运行此代码可以在一夜之间获得课堂提交的信息。这样的另一段代码运行良好,但是似乎在一批之后在随机位置随机停止。我正在使用cloud sql存储分配,以便在遍历时无问题地循环遍历,因为对循环进行计数会显示所有提交。
它绕着第12到第17批循环运行,并且毫无例外地停止并显示它已经完成。这种行为似乎没有理由吗?我们大约有18万份作业,但尚未完成。
from sqlalchemy import create_engine
import psycopg2
from google.oauth2 import service_account
import json
import base64
# import httplib2
import pickle
import os.path
from googleapiclient.discovery import build
from google_auth_oauthlib.flow import InstalledAppFlow
from google.auth.transport.requests import Request
import pandas as pd
from pandas.io.json import json_normalize
from google.auth.transport.requests import AuthorizedSession
from apiclient.http import BatchHttpRequest
import httplib2
import time
from apiclient.discovery import build
import pandas as pd
import random
from googleapiclient.errors import HttpError
import email, smtplib, ssl
from email import encoders
from email.mime.base import MIMEBase
from email.mime.multipart import MIMEMultipart
from email.mime.text import MIMEText
import socket
socket.setdefaulttimeout(100000)
start = time.time()
http = httplib2.Http()
log = []
array = []
batch_array = []
assignments = []
listwithtokens = []
listwithtokenstokens = []
credentials = service_account.Credentials.from_service_account_info(
{
},
scopes=['https://www.googleapis.com/auth/admin.directory.user', 'https://www.googleapis.com/auth/classroom.courses',
'https://www.googleapis.com/auth/classroom.rosters',
'https://www.googleapis.com/auth/classroom.coursework.students'
]
)
email_sub = 'sa-gsync2@academiesenterprisetrust.org'
delegated_credentials = credentials.with_subject(email_sub)
service_two = build('classroom', 'v1', credentials=delegated_credentials)
engine = create_engine('postgresql+psycopg2://USER:PASSWORD@IP:PORT/DQ')
sql = '''SELECT "courseId", id FROM public.classroom_assignments;'''
def callback(request_id, response, exception):
ids = request_id.split('|')
if exception is not None:
print('Error getting assignments "{0}" for course: "{1}"'.format(request_id, exception))

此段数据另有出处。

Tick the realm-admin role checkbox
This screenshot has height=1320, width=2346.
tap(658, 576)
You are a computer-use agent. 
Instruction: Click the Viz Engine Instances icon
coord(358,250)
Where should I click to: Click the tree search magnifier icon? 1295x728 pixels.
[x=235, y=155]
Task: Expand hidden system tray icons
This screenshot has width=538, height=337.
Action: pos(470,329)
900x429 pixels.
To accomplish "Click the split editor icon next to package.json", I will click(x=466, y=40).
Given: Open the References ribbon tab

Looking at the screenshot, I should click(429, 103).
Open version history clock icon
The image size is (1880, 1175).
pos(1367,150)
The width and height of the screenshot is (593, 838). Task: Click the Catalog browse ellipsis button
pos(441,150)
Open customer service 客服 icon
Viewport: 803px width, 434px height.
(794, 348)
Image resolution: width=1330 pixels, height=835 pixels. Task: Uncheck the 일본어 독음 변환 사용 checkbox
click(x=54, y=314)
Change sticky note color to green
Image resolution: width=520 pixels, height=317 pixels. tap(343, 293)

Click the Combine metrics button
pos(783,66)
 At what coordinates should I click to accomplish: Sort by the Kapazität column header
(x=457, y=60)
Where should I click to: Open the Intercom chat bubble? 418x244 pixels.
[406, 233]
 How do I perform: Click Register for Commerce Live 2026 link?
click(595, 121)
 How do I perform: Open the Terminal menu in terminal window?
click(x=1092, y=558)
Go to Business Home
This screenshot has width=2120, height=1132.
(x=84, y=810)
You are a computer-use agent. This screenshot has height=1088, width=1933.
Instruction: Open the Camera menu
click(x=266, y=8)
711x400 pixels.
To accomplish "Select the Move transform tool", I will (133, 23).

tokendata = {'courseId': ids[0], 'id' :ids[1],'token': None}
listwithtokens.append(tokendata)
else:
assignments.extend(response.get("studentSubmissions", []))
nextPageToken = response.get("nextPageToken", None)
if nextPageToken:
tokendata = {'courseId': ids[0], 'id' :ids[1],'token': None}
listwithtokens.append(tokendata)
else:
pass
with engine.connect() as con:
try:
rs = con.execute(sql)
bcount = 0
i = 0
batch_n = 0
batch = service_two.new_batch_http_request(callback=callback)
start_time = time.time()
for row in rs:
i += 1
response = service_two.courses().courseWork().studentSubmissions().list(pageToken=None, courseId=row[0] , courseWorkId =row[1], pageSize=500)
ids = f"{row[0]}|{row[1]}"
batch.add(response, request_id=ids)
bcount += 1
if bcount == 999:
batch_n += 1
print(batch_n)
batch.execute()
batch = service_two.new_batch_http_request(callback=callback)
bcount = 0
end = time.time() - start_time
print('batch count',i)
if end < 60:
diff = 60 - end
print(diff, 'seconds to sleep')
time.sleep(60)
start_time = time.time()
if bcount > 0:
batch.execute()
except HttpError as err:
if err.resp.get('content-type', '').startswith('application/json'):
print(err.content)
这是错误<HttpError 502 when requesting classroom.googleapis.com/batch returned "Bad Gateway">